Wiki
Clone wikiBibSonomy / development / modules / synchronization / User Synchronization
User-Synchronization
A framework to synchronize user accounts in BibSonomy. For a general description see Sync.
Description
The aim of the framework is the regular synchronization of a BibSonomy user account (server), with another service (client), e.g. a Puma instance and also parts like bookmarks with Delicious.
Prior knowledge
- http://stackoverflow.com/questions/271610/strategy-for-offline-online-data-synchronization
- http://www.opensync.org/
- http://www.research.ibm.com/sync-msg/RC21774.pdf
- http://de.wikipedia.org/wiki/SyncML
Requirements
- Using the REST-API BibSonomy side.
- Extension to have the possibility to change / save multiple posts necessary? (useful in any case!)
- A general framework that enables the implementation of multiple services.
Services
This listing is neither complete nor is it really necessary to provide an implementation for each service .The idea is to collect possible services and to note their peculiarities. The order of the services describes their importance , because the synchronization must be working primarily with PUMA / BibSonomy. Mozilla Firefox would be a nice-to-have, but it will show if it's possible in context of the framework.
PUMA / BibSonomy
- Main application, should also consider the PDFs (documents) of the publications to be synchronized
JabRef
- If the REST-API provides the synchronization, then each Tool may use it, even JabRef, but also a Puma.
DBLP
- There is a rather complex implementation.
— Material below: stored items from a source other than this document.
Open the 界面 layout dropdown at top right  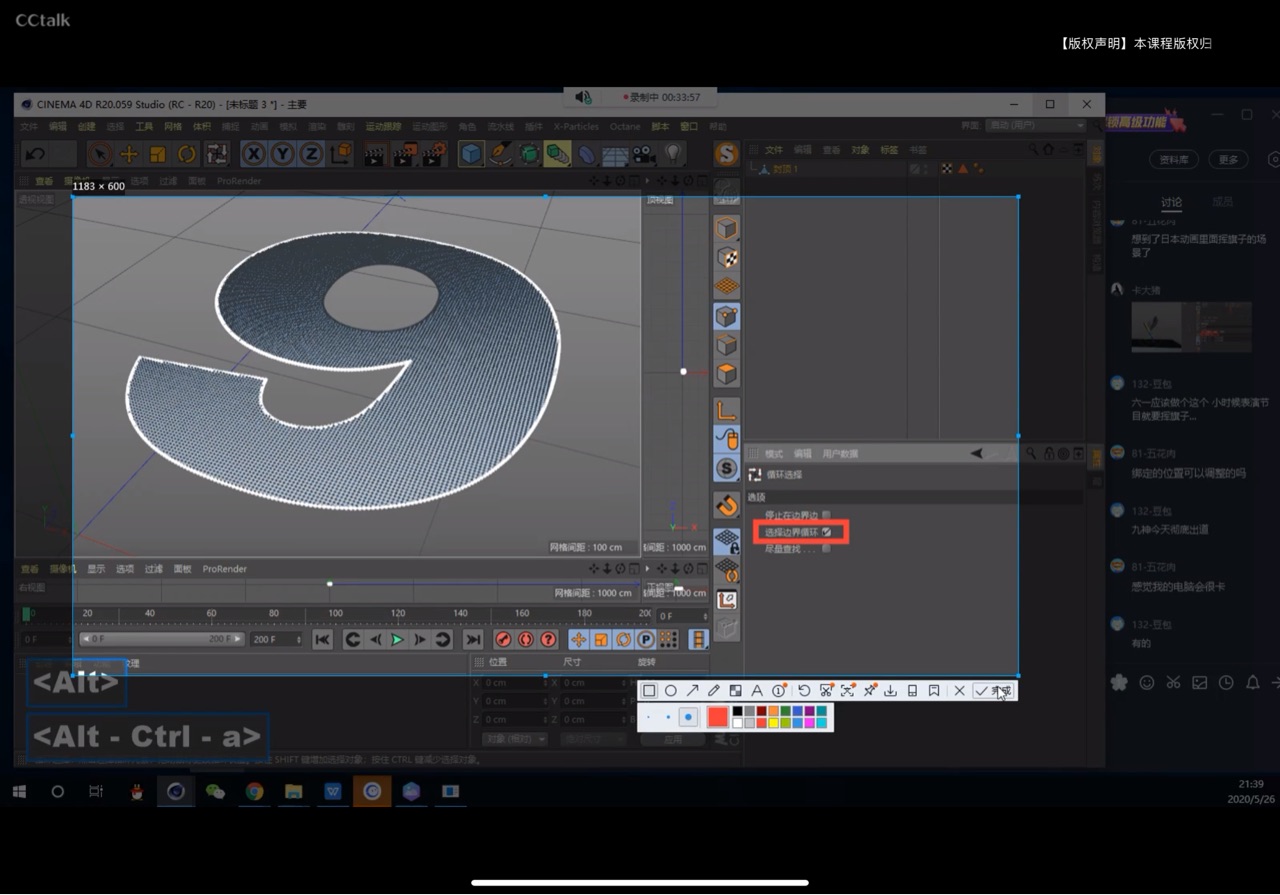pos(1035,126)
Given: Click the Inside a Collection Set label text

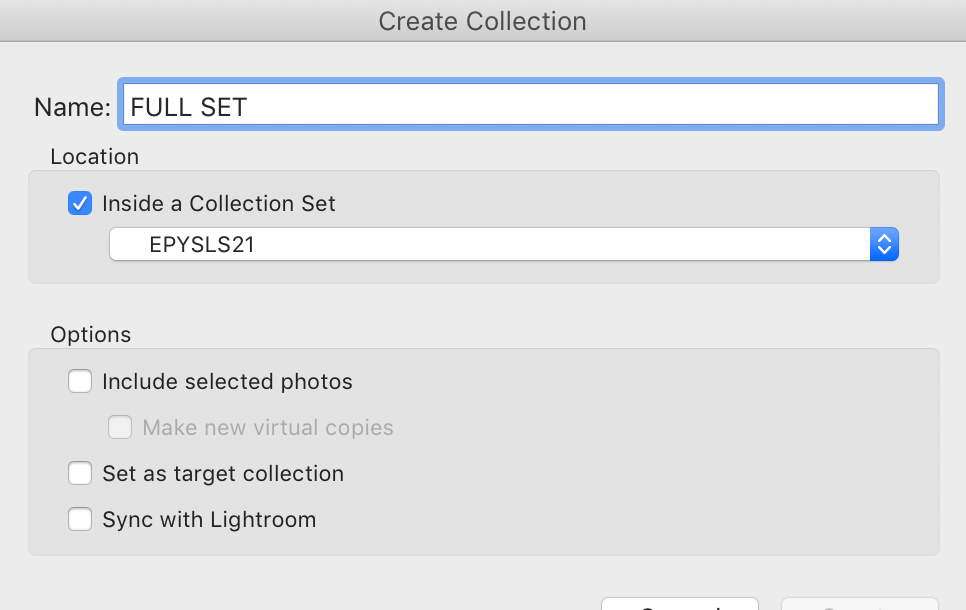Looking at the screenshot, I should click(219, 203).
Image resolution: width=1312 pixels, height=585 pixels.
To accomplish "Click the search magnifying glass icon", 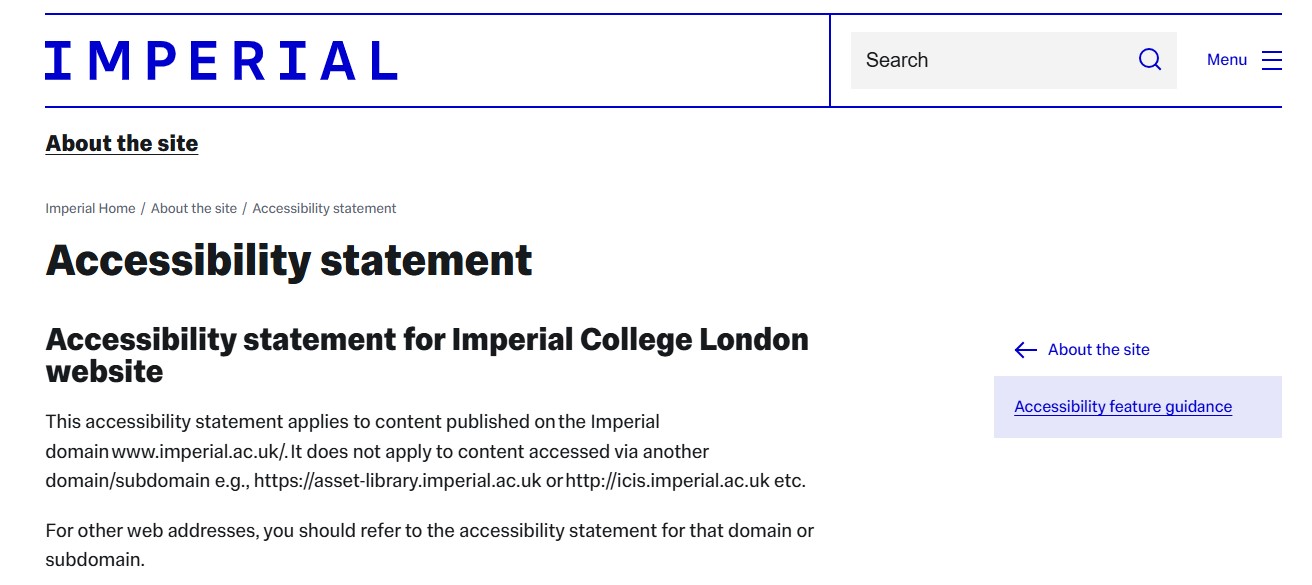I will [x=1150, y=60].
- Takes high requirements due to the large amounts of data (millions of posts).
Mozilla Firefox
- An Add-On exists which supports synchronization, hence this service is temporally not so important.
(eventually has to be implemented in JavaScript)
BibTeX-File
- ToDo: A small programm to sync a BibTeX-File with BibSonomy.
Synchronization Sub-Assembly
- Synchronizes a given user account (one time) with a service
- Is service-independent - Access to the service by a well-defined interface for which, depending on the service, there are different implementations.
Error-Handling
A failure occurring during the synchronization process should not corrupt the data consistency of one of the participating stores. A failed attempt of synchronization that is later restarted and completes successfully has to lead to the same state as if it had never failed.
Further Tasks
Correct use of date/update_date-columns
- Currently when changing an existing post, the "date" column is changed also. In the future only the "update \ _date" column should change.
- We must ensure that the values of the two columns are being displayed correctly in the object tree and also being read correctly (adjust SQL queries if necessary!)
- The two values must be made available via the REST API (there may be problems with existing clients - tests necessary)
-
Currently posts are always sorted by the "date" column - this should be possible for the "update \ _date" column, too.This would require the creation of new indexes, which is extremely complicated in a productive-system. Furthermore, this option should be made available via the REST-API or Web Interface.
-
Do all synchronized services have an "update" or "create" date?
Implementation for a specific service
- Ideally, the implementation for a specific service is done parallel to the development of the entire framework. Giving priority to the Synchronization with Puma.
- The various services have very different requirements. They must in particular be observed in the implementation of synchronization component.
Infrastructure
- Save the user and service data.
- Regularly perform the synchronization for all users and services.
- Storing log information (when and which user was synchronized with which service, how many posts have been inserted / deleted / changed, how many / which errors occured, etc.)
User-Interface
- /settings
- User must select a service and enter authentication data
- Display for user: last synchronized time (possibly an error, number of posts) and next sync time
- /admin (bsc?)
- Admins should be able to see which users are being synchronized with which service
- last synchronization time, how many posts, when will be synchronized again, etc.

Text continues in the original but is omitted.